Archbishop Peter A Comensoli delivered the following homily at the ordination Mass of Fr Thomas Christie, Fr Peter Nguyen, Fr Tien Tran and Deacon Jean-Sebastien Gery.

What is it to live a life worthy of our vocation? It’s a good question to ask of ourselves, as St Paul implored it of the Church members in Ephesus. His sense of what elements might constitute such a worthy life merit consideration on this day of vocational confirmation.

Paul talks of charity, selflessness, gentleness, patience, unity and peace. We might firstly note just how closely these vocational elements harmonise with the gifts of the Holy Spirit. They do not name tasks to be done, nor roles to be lived. Neither do they speak of a place or status within the Church. They are, instead, ways of living a life in Christ. These, for Paul, are the elements worthily to be lived out in any vocation.

For the four of you to be ordained today—either into the priesthood or diaconal life—St Paul is here providing you with the list you need to take up the ordained of well. To all of us here who are ordained ministers, these same elements are the measure to which we are called. To repeat them, so as to own them, our vocation is to charity, selflessness, gentleness, patience, unity, peace. They are what will form us into membership of the one Body of Christ.

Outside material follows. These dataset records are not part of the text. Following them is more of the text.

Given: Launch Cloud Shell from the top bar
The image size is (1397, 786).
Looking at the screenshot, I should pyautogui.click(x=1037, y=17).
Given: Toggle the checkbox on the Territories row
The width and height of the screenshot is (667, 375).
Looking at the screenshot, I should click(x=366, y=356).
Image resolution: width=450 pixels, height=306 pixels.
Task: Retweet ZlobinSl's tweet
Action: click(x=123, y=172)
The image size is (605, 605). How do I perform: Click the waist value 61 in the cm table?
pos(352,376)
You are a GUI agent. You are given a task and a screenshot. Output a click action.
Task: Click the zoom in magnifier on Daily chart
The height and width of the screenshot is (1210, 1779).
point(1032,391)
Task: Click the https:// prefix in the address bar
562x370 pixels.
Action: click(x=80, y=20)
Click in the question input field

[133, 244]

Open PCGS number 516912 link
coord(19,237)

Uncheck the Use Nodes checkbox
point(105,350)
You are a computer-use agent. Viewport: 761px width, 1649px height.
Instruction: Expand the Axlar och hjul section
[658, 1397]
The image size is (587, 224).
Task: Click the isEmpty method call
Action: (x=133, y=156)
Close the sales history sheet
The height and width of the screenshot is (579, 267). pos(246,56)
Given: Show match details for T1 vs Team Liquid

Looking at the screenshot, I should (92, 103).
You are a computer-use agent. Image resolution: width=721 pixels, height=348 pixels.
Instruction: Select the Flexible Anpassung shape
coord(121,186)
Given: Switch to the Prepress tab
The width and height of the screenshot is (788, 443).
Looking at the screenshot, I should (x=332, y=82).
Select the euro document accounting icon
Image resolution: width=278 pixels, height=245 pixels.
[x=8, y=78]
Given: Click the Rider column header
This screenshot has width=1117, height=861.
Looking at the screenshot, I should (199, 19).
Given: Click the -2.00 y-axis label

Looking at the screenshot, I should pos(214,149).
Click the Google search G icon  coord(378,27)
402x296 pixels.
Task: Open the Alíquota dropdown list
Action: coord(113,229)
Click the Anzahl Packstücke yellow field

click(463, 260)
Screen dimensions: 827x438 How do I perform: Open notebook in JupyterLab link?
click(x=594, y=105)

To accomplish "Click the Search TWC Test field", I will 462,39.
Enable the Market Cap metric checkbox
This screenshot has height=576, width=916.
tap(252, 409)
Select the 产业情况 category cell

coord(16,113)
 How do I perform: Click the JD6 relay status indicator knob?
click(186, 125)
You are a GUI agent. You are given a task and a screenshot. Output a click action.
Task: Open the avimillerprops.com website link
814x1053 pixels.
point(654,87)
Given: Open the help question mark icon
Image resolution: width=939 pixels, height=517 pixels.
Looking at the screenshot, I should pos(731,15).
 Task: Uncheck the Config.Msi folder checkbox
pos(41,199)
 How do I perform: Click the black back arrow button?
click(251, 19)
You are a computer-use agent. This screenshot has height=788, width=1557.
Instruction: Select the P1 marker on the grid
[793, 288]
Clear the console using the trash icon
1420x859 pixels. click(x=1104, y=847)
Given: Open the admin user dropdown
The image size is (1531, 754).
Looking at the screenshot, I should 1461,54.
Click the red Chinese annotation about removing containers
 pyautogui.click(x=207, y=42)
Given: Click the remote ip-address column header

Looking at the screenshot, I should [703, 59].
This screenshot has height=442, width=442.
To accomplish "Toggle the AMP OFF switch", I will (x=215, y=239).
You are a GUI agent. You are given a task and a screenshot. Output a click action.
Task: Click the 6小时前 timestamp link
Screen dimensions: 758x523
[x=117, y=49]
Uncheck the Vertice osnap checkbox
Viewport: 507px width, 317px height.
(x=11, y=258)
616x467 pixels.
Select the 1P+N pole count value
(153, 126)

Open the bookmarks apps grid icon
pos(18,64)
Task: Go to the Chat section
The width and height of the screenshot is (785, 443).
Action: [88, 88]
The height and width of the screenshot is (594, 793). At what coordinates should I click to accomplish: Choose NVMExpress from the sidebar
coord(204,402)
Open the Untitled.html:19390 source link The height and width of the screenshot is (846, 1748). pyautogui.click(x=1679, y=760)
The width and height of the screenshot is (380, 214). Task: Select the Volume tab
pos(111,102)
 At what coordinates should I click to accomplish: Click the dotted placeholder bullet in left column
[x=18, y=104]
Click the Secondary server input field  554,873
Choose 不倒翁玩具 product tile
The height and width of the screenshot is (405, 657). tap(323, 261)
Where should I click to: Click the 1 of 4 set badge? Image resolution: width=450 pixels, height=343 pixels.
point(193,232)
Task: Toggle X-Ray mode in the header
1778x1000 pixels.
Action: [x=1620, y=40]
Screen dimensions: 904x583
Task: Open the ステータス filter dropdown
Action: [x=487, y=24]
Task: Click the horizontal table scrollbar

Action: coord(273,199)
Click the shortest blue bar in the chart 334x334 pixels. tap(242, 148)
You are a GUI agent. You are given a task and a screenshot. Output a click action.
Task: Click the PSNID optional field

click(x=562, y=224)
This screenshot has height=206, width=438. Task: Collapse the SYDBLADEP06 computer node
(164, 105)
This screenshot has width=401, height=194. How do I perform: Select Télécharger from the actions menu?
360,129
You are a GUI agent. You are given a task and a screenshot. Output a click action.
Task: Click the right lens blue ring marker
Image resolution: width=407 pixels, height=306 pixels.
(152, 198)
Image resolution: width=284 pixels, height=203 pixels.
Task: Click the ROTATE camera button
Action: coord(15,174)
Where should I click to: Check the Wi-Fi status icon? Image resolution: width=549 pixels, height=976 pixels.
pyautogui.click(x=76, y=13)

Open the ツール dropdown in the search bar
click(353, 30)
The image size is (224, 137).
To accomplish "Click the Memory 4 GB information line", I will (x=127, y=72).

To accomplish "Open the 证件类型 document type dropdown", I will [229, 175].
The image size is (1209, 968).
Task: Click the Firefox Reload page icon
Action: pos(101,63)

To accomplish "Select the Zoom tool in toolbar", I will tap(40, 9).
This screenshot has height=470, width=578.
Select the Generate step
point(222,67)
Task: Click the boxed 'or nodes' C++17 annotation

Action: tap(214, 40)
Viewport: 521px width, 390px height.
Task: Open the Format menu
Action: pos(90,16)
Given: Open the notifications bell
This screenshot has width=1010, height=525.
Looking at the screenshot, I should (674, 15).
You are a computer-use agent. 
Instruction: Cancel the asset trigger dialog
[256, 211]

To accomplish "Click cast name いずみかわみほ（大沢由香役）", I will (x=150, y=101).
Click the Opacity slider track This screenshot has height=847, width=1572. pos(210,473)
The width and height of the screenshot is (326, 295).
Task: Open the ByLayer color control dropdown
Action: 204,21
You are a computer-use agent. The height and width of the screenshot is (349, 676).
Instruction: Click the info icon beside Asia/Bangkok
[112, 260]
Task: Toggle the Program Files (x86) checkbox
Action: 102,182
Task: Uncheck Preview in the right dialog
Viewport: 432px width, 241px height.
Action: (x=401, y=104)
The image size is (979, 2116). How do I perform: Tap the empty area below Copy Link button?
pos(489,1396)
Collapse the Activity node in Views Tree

St Paul, as we heard, does go onto making distinctions, not by way of capacity achieved, or right attained, or status assumed. Rather, the vocational membership that distinguishes the parts of the one body come by way of grace and gift. They are Christ’s gifts to allot, not ours to take: apostles, prophets, evangelists, pastors, teachers. They are given by Christ for the service and building up of his Body.

And they cannot work in isolation from one another: no gift or charism is operative without its operation taking place in amongst the others. There can be no apostles without prophets; no prophets without evangelists; no evangelists without pastors; no pastors without teachers. Each is truly a charism – a grace given that finds its meaning and purpose only in conjunction with the exercising of the other graces given by Christ. As St Paul concludes, it is only ‘in this way [that] we are all to come to unity in our faith and in our knowledge of the Son of God.’

My brothers, who are to be ordained today, either to the priestly or diaconal life, may you live a life worthy of your vocation, laying down your lives, like the Good Shephard, for the sake of his sheep, within and outside the fold of the Church.